Pour tous les passagers de la voiture, à ce moment là, elles ne faisaient qu’une, une seule divinité, sauvage, dont la lumière éteignait jusqu’à l’horizon qui se confondait dans l’orange du ciel de mer.

« Chouette le ferry, chouette, je vais voir Wikita, et le...
...Maman, Sarah, il est là, le Messager est là ! Je vais voir mon Wikita !

- Et moi, je vais voir mon... ».

Ludivine était électrisée par l’attente, absente et en même temps plus présente, tranchante. Son profil aiguisé se détachait maintenant...

Elyse la regardait, bouche bée...

« Ce n’est rien Elyse »,

lui glissa Sarah, juste qu’elle fait un peu trop de choses en même temps, fax, téléphone, email, transmission inter satellitaire...Je te conseille juste de ne pas la toucher !

Sur le bateau qui fendait la vague, un haut parleur diffusait avec forces grésillements un air d’autrefois : Tchou, tchou train, train of fools

Dès que le ferry toucha le ponton à Staten Island, Kasey ne tenait plus en place, elle cherchait, elle attendait...

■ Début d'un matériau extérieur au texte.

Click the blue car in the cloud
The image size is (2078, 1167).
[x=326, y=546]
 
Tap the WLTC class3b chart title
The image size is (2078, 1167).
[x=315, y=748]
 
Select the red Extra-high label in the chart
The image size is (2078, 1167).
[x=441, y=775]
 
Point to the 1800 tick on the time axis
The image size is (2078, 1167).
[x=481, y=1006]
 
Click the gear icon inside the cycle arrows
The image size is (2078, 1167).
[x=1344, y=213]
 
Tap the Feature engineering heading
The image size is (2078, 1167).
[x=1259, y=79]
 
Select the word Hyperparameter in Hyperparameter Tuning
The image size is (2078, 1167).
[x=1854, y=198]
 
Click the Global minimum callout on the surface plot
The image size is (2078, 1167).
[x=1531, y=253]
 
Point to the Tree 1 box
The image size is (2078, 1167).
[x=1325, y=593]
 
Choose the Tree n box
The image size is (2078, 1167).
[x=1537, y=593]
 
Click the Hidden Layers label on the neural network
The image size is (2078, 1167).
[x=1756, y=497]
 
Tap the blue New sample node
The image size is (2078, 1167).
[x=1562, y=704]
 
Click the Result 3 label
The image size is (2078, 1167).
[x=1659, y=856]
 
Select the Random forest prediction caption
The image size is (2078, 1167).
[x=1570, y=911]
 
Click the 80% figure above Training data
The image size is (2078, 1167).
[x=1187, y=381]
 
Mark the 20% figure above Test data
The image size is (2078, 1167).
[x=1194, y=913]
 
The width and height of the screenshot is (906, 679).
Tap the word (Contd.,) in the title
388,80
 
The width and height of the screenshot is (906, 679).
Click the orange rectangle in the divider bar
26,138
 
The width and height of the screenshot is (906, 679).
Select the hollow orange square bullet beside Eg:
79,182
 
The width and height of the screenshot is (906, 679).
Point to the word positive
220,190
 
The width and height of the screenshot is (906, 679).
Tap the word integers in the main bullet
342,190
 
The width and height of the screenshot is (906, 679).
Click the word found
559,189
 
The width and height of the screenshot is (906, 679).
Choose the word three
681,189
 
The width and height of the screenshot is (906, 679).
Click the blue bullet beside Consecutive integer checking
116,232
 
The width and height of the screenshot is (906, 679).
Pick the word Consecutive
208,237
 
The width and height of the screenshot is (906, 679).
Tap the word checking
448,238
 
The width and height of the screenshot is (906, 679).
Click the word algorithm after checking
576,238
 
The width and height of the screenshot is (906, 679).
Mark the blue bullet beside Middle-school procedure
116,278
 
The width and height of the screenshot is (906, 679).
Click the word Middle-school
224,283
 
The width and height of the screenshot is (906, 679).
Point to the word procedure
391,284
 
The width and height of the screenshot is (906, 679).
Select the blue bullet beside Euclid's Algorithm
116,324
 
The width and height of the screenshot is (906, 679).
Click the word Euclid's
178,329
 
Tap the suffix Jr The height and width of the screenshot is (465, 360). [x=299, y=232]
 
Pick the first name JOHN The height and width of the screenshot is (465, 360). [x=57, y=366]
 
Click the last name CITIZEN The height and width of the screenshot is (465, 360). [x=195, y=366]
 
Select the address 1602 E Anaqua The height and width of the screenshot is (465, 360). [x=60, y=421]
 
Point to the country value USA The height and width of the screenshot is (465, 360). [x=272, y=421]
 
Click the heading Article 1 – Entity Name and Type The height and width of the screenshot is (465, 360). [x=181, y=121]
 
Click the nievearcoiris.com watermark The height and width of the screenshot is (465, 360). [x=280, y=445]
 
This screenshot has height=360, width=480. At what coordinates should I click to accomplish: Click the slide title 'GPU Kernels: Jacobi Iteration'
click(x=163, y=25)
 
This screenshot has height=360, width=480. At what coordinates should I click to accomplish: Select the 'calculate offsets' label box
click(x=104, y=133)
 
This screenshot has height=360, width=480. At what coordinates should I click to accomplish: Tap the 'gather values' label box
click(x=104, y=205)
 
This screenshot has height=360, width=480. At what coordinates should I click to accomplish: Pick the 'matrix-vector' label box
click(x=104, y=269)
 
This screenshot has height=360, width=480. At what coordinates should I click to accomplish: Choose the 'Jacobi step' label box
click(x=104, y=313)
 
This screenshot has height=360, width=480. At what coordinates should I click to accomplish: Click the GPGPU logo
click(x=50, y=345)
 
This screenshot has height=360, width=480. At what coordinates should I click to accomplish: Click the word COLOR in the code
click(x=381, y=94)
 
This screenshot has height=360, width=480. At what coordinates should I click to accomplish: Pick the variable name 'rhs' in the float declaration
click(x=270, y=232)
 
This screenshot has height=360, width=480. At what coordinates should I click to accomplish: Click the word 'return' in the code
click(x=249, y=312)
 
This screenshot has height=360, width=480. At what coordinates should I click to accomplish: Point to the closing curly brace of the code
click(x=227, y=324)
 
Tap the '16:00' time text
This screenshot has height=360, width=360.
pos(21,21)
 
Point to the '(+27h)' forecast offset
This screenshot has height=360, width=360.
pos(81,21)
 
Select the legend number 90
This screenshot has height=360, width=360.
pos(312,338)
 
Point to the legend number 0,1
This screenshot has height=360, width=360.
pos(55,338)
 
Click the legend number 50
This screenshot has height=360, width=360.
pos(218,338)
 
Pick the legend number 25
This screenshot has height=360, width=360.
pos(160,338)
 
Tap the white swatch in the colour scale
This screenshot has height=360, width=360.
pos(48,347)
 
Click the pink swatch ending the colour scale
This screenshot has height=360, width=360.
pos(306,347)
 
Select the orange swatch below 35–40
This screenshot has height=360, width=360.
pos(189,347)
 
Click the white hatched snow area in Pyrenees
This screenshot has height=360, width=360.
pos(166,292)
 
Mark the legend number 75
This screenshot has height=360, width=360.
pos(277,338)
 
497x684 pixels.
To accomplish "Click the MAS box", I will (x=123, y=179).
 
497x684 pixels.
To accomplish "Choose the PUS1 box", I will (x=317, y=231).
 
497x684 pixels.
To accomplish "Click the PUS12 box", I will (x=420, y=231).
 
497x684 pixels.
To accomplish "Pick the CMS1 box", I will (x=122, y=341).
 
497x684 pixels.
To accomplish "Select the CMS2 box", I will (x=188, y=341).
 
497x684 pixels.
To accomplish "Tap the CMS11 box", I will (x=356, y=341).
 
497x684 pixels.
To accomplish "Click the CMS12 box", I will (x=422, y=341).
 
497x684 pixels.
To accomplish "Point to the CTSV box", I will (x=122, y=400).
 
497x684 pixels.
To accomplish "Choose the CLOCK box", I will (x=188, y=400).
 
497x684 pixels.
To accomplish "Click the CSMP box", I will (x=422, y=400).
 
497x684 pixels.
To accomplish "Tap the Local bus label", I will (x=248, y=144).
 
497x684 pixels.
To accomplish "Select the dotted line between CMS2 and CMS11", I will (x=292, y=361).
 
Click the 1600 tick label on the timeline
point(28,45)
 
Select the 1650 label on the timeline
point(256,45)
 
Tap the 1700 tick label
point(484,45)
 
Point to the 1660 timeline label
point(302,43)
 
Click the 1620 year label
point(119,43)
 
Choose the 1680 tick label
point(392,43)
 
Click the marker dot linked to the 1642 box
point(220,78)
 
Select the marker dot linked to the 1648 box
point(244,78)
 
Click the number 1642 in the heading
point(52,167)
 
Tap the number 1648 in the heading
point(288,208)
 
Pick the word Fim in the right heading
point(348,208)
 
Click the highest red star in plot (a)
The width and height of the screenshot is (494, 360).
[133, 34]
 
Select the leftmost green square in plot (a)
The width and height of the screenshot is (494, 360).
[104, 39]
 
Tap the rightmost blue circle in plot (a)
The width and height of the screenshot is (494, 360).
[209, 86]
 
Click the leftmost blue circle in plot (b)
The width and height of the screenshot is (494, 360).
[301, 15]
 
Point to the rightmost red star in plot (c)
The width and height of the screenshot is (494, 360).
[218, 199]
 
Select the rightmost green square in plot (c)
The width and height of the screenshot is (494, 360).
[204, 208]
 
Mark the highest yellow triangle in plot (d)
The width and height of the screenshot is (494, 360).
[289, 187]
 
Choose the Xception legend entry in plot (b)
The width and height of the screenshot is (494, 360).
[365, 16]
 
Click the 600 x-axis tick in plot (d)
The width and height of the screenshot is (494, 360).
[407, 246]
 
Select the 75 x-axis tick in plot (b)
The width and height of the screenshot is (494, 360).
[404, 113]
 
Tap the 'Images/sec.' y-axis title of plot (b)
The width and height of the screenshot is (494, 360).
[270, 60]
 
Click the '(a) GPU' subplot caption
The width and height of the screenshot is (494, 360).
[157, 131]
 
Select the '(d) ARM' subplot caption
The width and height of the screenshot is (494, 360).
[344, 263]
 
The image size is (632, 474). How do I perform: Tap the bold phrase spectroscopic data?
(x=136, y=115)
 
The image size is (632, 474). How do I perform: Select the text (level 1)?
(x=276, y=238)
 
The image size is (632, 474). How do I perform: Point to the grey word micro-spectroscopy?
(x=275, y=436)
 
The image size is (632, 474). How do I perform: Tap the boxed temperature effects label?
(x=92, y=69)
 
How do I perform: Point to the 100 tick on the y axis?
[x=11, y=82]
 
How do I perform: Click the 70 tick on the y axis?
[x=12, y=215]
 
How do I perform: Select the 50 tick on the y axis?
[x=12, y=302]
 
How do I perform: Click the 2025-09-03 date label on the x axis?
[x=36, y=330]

« Ca y est, il est là, j’ai vu Wikita, ca y est Ludie, il est là !

- Oui mon Ange, j’ai vu, je descends, je rentre à pieds...on se retrouve à la maison !

- Mais Ludie, mais... »

Sarah se pencha en avant et dit quelque chose à l’oreille de la petite fille qui se cala contre le dossier du siège avant, renfrognée.

Paul s’était garé le long de la berge.
Alex et Wikita attendaient, Ludivine descendit après avoir embrassé Kasey dépitée de ne pas pouvoir se joindre à eux.

Ludie se jeta dans les bras d’Alex. C’était si extraordinaire de pouvoir le toucher, sentir sa peau à travers les vêtements de coton, son polo noir qui allait si bien avec ses yeux gris.

« Ludie, enfin, tu es là !

- Oui, ça m’a paru si long, si loin, sans toi.

- Dieu, que tu es belle mon Cœur, je comprends que les étoiles se cachent quand tu es là,

- Mon Ange, tu es trop flatteur, je... »

J’aurais pu dire les bêtises que les femmes répètent dans ces cas là : je suis laide, je suis vielle, j’ai une sale tête... Mais je n’avais pas envie.

Dans ses yeux, je me sentais réellement belle et sûre de moi, de tout ce qui était là, si présent : le clapot de la mer, le bruissement des feuilles, l’allure du chêne et des érables, là bas...
...Je vis dans ses yeux, comme une supplique :

« Ok, va la chercher ! »

Kasey, dans l’imposante voiture tout terrain, se tenait immobile. Elle fermait les yeux pour essayer de maîtriser la tentation si forte de sortir, de bondir.